Pandas Excel Advanced
Introduction
In the previous section, we learned the basics of reading and writing Excel files with pandas. Now, we'll dive into more advanced Excel operations that can streamline your data workflow. Pandas offers powerful tools for working with Excel files beyond simple import/export, allowing you to handle complex formatting, formulas, multiple worksheets, and large datasets efficiently.

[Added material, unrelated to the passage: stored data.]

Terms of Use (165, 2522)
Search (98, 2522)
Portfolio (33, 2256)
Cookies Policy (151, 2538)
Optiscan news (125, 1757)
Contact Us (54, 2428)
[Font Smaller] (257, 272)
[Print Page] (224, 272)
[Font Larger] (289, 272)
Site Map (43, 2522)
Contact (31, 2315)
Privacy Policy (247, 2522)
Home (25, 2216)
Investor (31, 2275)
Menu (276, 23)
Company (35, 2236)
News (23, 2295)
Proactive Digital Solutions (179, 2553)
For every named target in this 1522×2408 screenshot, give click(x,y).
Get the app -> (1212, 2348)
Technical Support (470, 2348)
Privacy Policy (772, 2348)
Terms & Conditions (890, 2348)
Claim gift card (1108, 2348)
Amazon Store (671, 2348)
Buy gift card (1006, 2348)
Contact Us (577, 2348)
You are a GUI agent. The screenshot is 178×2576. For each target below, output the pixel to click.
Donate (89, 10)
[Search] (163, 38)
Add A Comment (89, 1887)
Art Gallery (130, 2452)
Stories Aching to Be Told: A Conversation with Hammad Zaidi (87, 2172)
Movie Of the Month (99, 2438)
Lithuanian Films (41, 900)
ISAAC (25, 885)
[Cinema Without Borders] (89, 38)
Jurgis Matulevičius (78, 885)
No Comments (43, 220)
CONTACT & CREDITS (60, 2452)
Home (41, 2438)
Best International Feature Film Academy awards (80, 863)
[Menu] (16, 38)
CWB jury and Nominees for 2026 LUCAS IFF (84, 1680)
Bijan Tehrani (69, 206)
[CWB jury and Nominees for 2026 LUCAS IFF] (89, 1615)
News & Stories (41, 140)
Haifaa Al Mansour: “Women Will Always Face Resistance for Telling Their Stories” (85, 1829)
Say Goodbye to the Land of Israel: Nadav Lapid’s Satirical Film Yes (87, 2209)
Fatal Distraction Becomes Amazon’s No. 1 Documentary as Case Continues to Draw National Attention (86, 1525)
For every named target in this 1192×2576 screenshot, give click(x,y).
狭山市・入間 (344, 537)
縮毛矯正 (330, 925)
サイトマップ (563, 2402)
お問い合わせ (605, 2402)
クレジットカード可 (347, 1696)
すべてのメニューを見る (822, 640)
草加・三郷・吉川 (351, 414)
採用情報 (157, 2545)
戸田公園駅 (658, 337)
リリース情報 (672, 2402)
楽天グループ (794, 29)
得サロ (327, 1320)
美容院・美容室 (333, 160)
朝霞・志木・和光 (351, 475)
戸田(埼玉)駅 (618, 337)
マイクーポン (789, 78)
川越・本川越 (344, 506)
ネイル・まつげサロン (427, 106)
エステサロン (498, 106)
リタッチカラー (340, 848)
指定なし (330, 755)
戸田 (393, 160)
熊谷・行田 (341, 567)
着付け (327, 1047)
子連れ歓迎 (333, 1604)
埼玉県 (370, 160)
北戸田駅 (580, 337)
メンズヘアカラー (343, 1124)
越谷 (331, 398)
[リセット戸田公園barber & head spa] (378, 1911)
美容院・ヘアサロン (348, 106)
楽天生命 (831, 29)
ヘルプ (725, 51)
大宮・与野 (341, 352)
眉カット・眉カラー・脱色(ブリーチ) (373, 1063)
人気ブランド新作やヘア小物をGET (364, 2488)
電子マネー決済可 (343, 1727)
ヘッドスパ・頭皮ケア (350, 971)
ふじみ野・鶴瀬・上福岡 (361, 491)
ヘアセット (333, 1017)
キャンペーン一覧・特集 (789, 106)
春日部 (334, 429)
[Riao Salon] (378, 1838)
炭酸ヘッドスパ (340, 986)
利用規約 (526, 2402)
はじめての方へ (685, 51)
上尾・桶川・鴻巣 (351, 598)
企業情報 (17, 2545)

In this tutorial, we'll explore advanced techniques for manipulating Excel files using pandas, focusing on practical applications that data analysts and scientists commonly encounter in real-world scenarios.
Prerequisites
Before diving into the advanced content, ensure you have the following libraries installed:
pip install pandas openpyxl xlsxwriter
You should also have a basic understanding of pandas DataFrames and how to read/write Excel files. Let's get started!
Working with Multiple Sheets
Reading Multiple Sheets
Excel workbooks often contain multiple sheets. Pandas makes it easy to read them all or select specific ones:
import pandas as pd
# Read all sheets into a dictionary of DataFrames
excel_file = "sales_data.xlsx"
all_sheets = pd.read_excel(excel_file, sheet_name=None)
# Access individual sheets from the dictionary
north_sales = all_sheets['North']
south_sales = all_sheets['South']
print(f"Sheets in the workbook: {list(all_sheets.keys())}")
print("\nPreview of North region data:")
print(north_sales.head())
Output:
Sheets in the workbook: ['North', 'South', 'East', 'West']
Preview of North region data:
Product ID Product Name Quantity Price Total Sales
0 101 Keyboard 5 29.99 149.95
1 102 Mouse 8 19.99 159.92
2 103 Monitor 3 99.99 299.97
3 104 Headset 6 49.99 299.94
4 105 Webcam 4 39.99 159.96
Writing to Multiple Sheets
To create an Excel file with multiple sheets:
import pandas as pd
# Create sample DataFrames
df1 = pd.DataFrame({'A': [1, 2, 3], 'B': [4, 5, 6]})
df2 = pd.DataFrame({'X': ['a', 'b', 'c'], 'Y': ['d', 'e', 'f']})
# Create a Pandas Excel writer using XlsxWriter as the engine
with pd.ExcelWriter('multiple_sheets.xlsx', engine='xlsxwriter') as writer:
df1.to_excel(writer, sheet_name='First_Sheet', index=False)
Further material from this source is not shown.